8.0 KiB
Multi-Agent Database Discovery System
Overview
This document describes a multi-agent database discovery system implemented using Claude Code's autonomous agent capabilities. The system uses 4 specialized subagents that collaborate via the MCP (Model Context Protocol) catalog to perform comprehensive database analysis.
Architecture
┌─────────────────────────────────────────────────────────────────────┐
│ Main Agent (Orchestrator) │
│ - Launches 4 specialized subagents in parallel │
│ - Coordinates via MCP catalog │
│ - Synthesizes final report │
└────────────────┬────────────────────────────────────────────────────┘
│
┌────────────┼────────────┬────────────┬────────────┐
│ │ │ │ │
▼ ▼ ▼ ▼ ▼
┌────────┐ ┌────────┐ ┌────────┐ ┌────────┐ ┌────────┐
│Struct. │ │Statist.│ │Semantic│ │Query │ │ MCP │
│ Agent │ │ Agent │ │ Agent │ │ Agent │ │Catalog │
└────────┘ └────────┘ └────────┘ └────────┘ └────────┘
│ │ │ │ │
└────────────┴────────────┴────────────┴────────────┘
│
▼ ▼
┌─────────┐ ┌─────────────┐
│ Database│ │ Catalog │
│ (testdb)│ │ (Shared Mem)│
└─────────┘ └─────────────┘
The Four Discovery Agents
1. Structural Agent
Mission: Map tables, relationships, indexes, and constraints
Responsibilities:
- Complete ERD documentation
- Table schema analysis (columns, types, constraints)
- Foreign key relationship mapping
- Index inventory and assessment
- Architectural pattern identification
Catalog Entries: structural_discovery
Key Deliverables:
- Entity Relationship Diagram
- Complete table definitions
- Index inventory with recommendations
- Relationship cardinality mapping
2. Statistical Agent
Mission: Profile data distributions, patterns, and anomalies
Responsibilities:
- Table row counts and cardinality analysis
- Data distribution profiling
- Anomaly detection (duplicates, outliers)

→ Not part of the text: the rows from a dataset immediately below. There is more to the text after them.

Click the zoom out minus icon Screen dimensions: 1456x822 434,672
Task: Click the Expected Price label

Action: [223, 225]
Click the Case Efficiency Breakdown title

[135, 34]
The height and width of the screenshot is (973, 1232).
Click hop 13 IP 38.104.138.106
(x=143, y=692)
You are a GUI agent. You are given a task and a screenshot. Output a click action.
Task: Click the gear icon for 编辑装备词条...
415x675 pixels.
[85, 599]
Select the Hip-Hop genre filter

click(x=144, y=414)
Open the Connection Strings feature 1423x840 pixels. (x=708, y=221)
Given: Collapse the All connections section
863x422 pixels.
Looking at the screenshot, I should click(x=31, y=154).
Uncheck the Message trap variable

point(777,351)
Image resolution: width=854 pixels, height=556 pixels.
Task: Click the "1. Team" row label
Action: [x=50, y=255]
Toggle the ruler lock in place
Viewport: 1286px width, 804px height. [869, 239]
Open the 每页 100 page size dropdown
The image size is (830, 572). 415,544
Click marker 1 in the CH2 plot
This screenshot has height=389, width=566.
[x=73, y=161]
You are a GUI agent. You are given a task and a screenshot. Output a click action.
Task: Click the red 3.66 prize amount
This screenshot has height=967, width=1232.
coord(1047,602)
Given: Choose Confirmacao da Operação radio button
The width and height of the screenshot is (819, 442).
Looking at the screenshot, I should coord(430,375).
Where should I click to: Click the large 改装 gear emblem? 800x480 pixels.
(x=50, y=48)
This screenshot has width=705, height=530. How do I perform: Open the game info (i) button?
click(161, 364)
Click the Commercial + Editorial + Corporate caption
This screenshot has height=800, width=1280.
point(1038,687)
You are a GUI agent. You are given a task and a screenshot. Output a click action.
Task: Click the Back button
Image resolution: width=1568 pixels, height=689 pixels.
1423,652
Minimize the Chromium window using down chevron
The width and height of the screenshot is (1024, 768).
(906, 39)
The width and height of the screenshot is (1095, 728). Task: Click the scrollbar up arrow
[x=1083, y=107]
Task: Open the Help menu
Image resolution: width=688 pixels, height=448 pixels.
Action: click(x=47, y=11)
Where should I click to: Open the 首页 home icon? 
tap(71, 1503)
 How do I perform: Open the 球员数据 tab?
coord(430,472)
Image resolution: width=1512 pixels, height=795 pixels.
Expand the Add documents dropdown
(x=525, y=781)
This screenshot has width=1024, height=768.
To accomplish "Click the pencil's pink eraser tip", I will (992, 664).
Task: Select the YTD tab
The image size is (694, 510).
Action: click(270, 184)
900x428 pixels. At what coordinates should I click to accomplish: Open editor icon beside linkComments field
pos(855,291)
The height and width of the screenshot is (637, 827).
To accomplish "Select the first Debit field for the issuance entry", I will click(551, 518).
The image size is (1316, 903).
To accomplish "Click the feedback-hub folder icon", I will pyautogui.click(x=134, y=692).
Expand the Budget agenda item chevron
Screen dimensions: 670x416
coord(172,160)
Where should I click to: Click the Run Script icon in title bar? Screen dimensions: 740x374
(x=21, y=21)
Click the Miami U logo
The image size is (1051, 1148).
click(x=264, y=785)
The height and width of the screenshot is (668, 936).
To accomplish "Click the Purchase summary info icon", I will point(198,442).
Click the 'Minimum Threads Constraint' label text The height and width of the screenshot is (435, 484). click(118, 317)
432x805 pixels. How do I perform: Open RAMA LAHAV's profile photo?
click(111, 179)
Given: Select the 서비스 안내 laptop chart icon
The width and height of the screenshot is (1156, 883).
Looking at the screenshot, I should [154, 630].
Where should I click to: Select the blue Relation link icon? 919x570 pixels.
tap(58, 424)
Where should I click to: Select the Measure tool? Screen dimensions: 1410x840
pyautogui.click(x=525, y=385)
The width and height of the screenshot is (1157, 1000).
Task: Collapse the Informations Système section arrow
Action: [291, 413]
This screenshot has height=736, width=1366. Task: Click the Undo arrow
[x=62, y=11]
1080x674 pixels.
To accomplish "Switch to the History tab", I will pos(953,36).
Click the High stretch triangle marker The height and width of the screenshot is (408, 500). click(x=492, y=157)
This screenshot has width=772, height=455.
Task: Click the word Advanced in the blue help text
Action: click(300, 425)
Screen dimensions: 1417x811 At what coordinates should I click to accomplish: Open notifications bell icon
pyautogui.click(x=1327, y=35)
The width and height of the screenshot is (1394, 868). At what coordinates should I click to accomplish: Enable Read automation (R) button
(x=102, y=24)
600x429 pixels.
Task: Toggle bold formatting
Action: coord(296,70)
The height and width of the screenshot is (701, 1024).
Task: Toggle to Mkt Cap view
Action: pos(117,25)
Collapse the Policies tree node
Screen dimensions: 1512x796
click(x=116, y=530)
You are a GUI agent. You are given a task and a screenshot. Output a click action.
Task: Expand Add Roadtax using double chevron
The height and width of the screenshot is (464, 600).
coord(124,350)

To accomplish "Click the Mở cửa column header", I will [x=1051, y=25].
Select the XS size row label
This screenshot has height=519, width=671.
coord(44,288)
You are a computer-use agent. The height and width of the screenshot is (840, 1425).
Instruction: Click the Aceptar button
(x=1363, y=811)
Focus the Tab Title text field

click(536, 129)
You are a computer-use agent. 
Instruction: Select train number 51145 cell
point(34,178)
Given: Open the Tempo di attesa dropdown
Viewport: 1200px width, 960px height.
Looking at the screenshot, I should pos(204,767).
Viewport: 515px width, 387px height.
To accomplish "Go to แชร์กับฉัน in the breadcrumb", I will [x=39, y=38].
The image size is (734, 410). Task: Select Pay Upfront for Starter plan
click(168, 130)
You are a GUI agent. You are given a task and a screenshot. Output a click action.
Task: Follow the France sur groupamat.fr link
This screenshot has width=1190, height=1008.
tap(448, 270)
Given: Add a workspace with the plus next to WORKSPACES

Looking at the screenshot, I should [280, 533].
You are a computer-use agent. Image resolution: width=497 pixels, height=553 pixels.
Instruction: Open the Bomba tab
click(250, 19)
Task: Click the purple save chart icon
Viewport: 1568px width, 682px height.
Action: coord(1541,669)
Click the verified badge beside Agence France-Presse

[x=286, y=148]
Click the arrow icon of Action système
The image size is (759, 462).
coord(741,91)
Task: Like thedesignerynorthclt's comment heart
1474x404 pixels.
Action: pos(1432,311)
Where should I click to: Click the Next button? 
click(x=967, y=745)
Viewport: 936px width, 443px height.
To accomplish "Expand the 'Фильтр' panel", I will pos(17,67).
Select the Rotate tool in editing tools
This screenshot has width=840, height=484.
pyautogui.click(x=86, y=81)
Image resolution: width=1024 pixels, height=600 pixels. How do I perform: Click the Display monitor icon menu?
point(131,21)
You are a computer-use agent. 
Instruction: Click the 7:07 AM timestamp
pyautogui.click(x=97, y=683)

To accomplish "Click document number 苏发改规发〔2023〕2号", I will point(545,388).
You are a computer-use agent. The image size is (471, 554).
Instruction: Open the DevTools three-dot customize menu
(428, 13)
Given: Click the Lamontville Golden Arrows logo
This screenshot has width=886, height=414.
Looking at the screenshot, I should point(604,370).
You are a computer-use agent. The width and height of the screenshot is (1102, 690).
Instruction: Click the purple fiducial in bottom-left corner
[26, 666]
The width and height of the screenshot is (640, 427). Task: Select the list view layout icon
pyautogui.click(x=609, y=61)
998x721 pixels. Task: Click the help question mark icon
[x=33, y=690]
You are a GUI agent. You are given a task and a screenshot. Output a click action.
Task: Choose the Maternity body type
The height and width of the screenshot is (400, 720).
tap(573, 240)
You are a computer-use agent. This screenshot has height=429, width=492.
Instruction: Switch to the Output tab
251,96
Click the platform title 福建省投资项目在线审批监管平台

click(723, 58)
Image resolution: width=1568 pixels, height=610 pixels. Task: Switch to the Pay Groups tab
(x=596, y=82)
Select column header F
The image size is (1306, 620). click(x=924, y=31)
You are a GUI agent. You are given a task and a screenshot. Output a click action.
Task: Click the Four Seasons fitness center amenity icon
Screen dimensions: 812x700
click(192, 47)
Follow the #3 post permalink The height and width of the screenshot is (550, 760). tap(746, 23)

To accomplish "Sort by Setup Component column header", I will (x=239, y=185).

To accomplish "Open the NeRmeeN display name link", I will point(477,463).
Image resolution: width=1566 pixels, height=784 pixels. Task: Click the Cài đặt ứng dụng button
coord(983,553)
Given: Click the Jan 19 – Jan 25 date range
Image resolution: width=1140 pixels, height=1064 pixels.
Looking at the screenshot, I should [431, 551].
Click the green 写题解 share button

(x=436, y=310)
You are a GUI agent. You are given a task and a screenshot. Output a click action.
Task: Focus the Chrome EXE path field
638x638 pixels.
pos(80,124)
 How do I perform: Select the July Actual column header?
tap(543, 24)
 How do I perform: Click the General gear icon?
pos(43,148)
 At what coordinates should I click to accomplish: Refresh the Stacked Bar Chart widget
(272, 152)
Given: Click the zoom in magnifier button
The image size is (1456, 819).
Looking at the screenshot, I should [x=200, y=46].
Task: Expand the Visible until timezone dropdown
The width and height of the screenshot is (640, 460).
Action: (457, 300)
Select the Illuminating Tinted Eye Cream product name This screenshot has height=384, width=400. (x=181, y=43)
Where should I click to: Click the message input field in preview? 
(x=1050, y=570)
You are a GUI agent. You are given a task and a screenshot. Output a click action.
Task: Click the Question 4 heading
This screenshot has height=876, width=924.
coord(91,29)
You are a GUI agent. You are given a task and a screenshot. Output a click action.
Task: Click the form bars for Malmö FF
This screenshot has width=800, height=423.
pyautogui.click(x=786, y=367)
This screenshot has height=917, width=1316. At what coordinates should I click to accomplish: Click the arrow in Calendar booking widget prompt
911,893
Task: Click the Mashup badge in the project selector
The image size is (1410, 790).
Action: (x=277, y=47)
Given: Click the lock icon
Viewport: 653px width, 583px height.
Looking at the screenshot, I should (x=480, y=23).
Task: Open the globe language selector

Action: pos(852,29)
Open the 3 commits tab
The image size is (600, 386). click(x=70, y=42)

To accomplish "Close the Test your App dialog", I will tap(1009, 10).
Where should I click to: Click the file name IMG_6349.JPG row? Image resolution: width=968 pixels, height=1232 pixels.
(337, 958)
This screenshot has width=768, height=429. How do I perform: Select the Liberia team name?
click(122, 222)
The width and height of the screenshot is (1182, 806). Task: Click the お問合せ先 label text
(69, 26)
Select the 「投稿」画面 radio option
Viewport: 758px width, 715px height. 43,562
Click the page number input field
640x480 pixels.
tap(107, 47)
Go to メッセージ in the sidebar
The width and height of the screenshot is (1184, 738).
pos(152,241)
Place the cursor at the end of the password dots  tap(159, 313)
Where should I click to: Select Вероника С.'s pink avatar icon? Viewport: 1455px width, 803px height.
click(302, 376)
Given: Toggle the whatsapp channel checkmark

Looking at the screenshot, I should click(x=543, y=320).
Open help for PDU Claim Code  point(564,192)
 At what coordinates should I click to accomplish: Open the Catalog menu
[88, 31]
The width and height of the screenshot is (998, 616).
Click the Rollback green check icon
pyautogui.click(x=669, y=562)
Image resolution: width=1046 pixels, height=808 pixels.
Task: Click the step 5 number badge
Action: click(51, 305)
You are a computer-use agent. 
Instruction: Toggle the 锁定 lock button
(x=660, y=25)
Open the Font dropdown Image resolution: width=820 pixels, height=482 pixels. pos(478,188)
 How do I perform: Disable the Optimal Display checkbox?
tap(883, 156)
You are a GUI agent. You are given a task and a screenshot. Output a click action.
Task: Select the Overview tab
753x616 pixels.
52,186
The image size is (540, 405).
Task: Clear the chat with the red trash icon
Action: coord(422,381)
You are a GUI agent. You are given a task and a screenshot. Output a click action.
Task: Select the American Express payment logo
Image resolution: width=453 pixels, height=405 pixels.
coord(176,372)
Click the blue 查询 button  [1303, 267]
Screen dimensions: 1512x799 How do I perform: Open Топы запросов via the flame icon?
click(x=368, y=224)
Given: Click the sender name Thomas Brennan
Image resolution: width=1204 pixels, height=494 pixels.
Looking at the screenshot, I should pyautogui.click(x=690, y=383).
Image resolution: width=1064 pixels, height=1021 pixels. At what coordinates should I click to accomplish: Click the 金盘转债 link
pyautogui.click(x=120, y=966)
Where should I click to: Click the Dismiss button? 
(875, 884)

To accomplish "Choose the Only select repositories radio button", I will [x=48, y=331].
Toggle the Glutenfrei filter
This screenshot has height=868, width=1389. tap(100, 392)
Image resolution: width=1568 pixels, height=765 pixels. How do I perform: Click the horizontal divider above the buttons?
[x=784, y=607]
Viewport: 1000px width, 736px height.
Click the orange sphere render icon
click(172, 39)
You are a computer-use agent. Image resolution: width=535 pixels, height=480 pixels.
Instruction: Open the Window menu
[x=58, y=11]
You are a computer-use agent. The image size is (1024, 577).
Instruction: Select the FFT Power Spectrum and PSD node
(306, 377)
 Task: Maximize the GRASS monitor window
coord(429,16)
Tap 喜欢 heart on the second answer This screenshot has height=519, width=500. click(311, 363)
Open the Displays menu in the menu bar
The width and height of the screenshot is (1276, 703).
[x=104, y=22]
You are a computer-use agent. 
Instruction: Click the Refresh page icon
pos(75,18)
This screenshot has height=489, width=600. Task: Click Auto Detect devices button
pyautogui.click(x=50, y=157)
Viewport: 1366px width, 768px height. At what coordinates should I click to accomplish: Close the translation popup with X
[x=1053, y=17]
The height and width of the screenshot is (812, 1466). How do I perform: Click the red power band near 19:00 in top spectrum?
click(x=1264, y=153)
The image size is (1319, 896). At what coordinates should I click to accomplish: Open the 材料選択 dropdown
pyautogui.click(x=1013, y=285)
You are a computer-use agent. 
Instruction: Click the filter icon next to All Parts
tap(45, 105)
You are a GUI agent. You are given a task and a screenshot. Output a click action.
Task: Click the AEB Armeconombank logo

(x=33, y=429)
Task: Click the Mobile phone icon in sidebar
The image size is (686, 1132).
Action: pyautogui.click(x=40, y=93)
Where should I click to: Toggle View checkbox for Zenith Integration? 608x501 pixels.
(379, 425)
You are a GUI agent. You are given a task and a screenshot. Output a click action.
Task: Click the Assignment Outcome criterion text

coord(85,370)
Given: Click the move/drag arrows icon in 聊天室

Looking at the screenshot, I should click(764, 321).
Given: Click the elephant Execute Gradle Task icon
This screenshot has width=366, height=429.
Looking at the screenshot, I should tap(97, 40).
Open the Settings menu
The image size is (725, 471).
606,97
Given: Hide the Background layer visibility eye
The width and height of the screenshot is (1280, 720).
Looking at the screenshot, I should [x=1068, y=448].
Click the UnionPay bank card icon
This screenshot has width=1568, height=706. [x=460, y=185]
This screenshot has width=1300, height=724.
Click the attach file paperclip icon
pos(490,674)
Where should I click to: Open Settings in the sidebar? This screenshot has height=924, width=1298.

- Statistical summaries (min/max/avg/stddev)
- Business metrics calculation
Catalog Entries: statistical_discovery
Key Deliverables:
- Data quality score
- Duplicate detection reports
- Statistical distributions
- True vs inflated metrics
3. Semantic Agent
Mission: Infer business domain and entity types
Responsibilities:
- Business domain identification
- Entity type classification (master vs transactional)
- Business rule discovery
- Entity lifecycle analysis
- State machine identification
Catalog Entries: semantic_discovery
Key Deliverables:
- Complete domain model
- Business rules documentation
- Entity lifecycle definitions
- Missing capabilities identification
4. Query Agent
Mission: Analyze access patterns and optimization opportunities
Responsibilities:
- Query pattern identification
- Index usage analysis
- Performance bottleneck detection
- N+1 query risk assessment
- Optimization recommendations
Catalog Entries: query_discovery
Key Deliverables:
- Access pattern analysis
- Index recommendations (prioritized)
- Query optimization strategies
- EXPLAIN analysis results
Discovery Process
Round Structure
Each agent runs 4 rounds of analysis:
Round 1: Blind Exploration
- Initial schema/data analysis
- First observations cataloged
- Initial hypotheses formed
Round 2: Pattern Recognition
- Read other agents' findings from catalog
- Identify patterns and anomalies
- Form and test hypotheses
Round 3: Hypothesis Testing
- Validate business rules against actual data
- Cross-reference findings with other agents
- Confirm or reject hypotheses
Round 4: Final Synthesis
- Compile comprehensive findings
- Generate actionable recommendations
- Create final mission summary
Catalog-Based Collaboration
# Agent writes findings
catalog_upsert(
kind="structural_discovery",
key="table_customers",
document="...",
tags="structural,table,schema"
)
# Agent reads other agents' findings
findings = catalog_list(kind="statistical_discovery")
Example Discovery Output
Database: testdb (E-commerce Order Management)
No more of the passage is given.